Many-body localization in a tilted potential in two dimensions

TL;DR

This paper explores how a linear potential affects thermalization in a two-dimensional many-body system, finding that stronger gradients are needed to prevent thermalization compared to one dimension, with implications for experimental observations.

Contribution

It extends the study of Stark many-body localization to two dimensions, analyzing the conditions under which localization persists or breaks down.

Findings

Stronger potential gradients are required to inhibit thermalization in 2D.

Density-polarized regions act as bottlenecks for transport.

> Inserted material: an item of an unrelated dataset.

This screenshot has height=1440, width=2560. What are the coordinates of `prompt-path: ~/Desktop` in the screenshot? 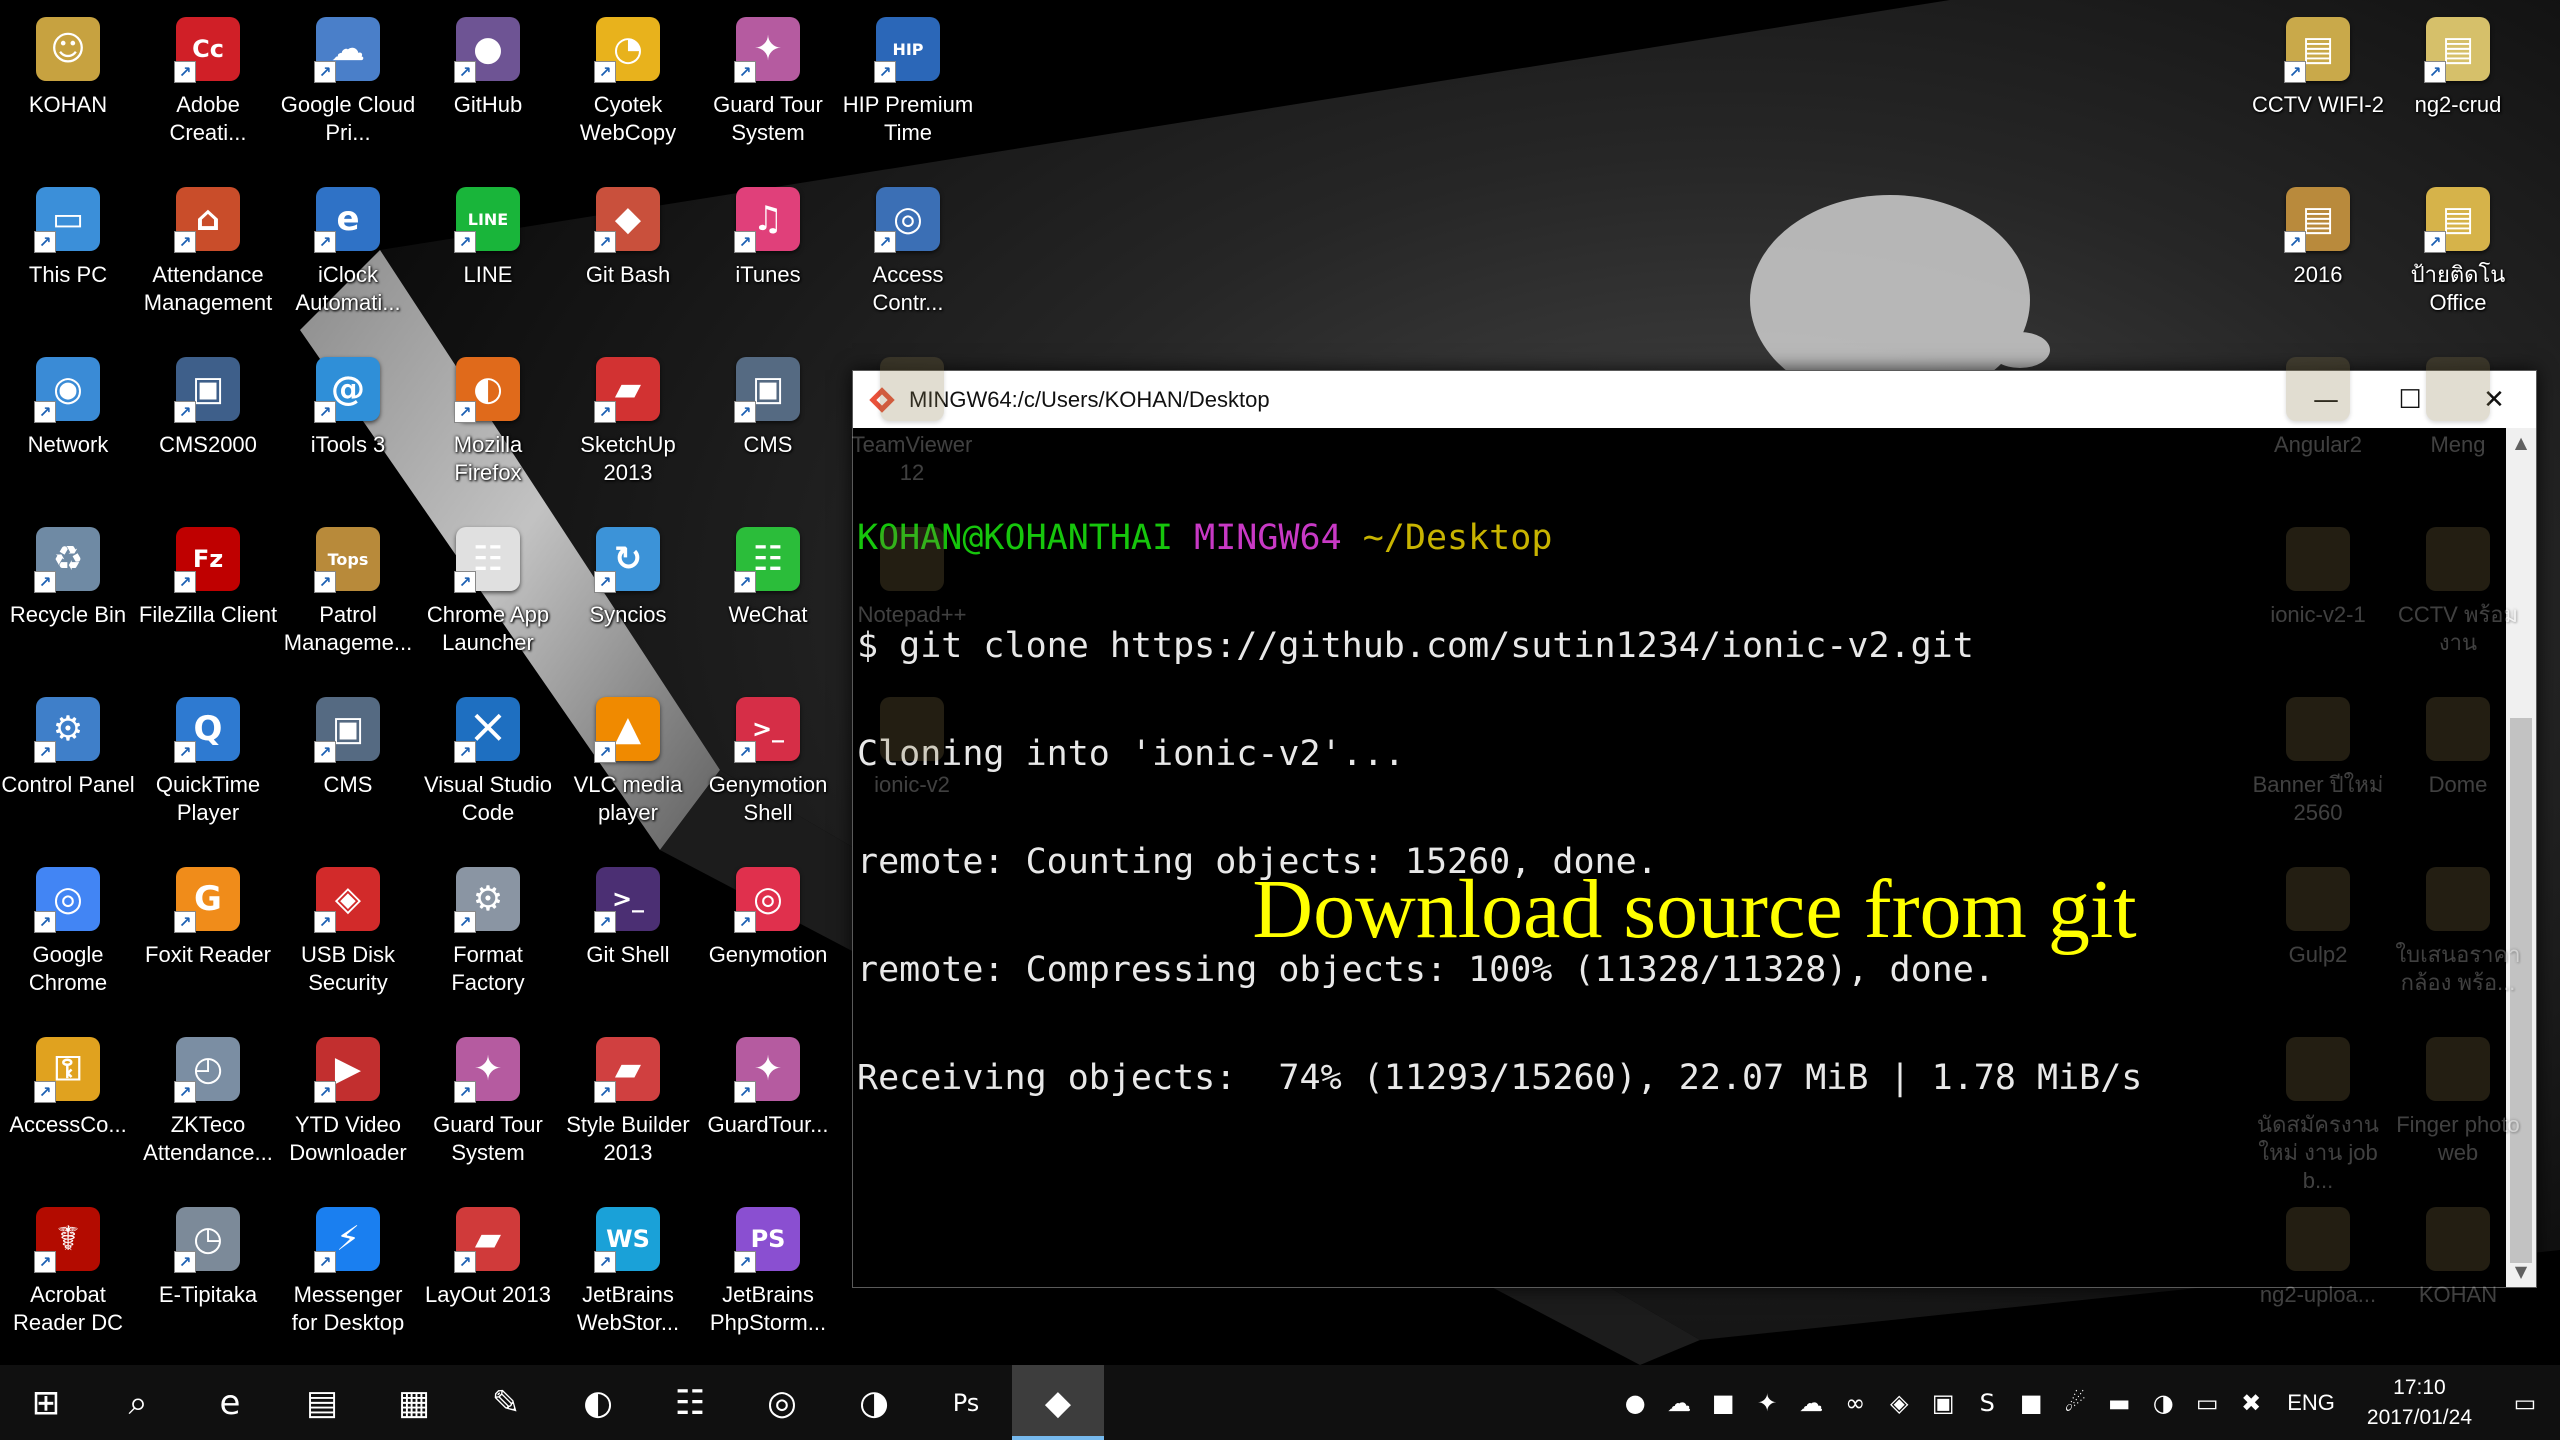 It's located at (1458, 538).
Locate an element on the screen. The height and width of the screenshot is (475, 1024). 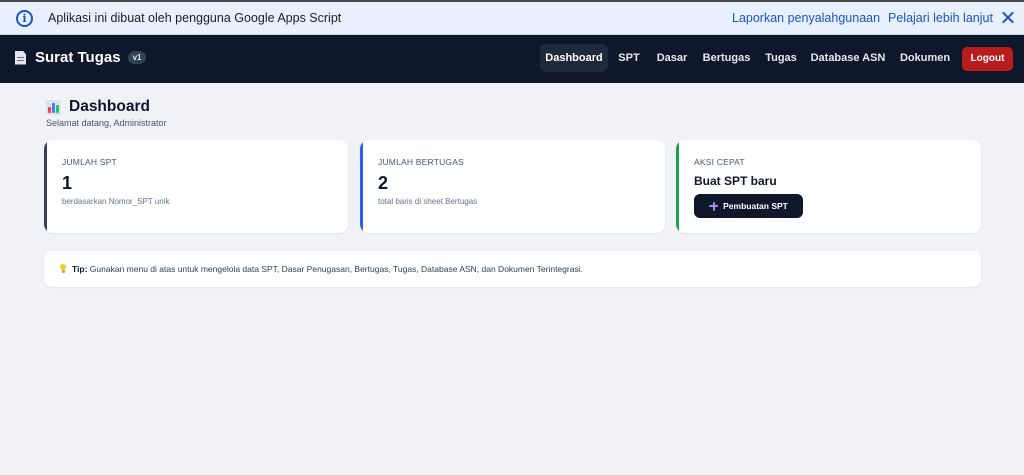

Delocalization is generally favored in 2D systems, but nonergodic states can still occur.

Abstract

Thermalization in many-body systems can be inhibited by the application of a linearly increasing potential, which is known as Stark many-body localization. Here we investigate the fate of this phenomenon on a two-dimensional disorder-free lattice with up to $24 \times 6$ sites. Similar to the one-dimensional case, "density-polarized" regions can act as bottlenecks for transport and thermalization on laboratory timescales. However, compared to the one-dimensional case, a substantially stronger potential gradient is needed to prevent thermalization when an extra spatial dimension is involved. The origin of this difference and implications for experiments are discussed. We argue that delocalization is generally favored for typical states in two-dimensional Stark many-body systems, although nonergodicity can still be observed for a specific choice of initial states, such as those probed in experiments.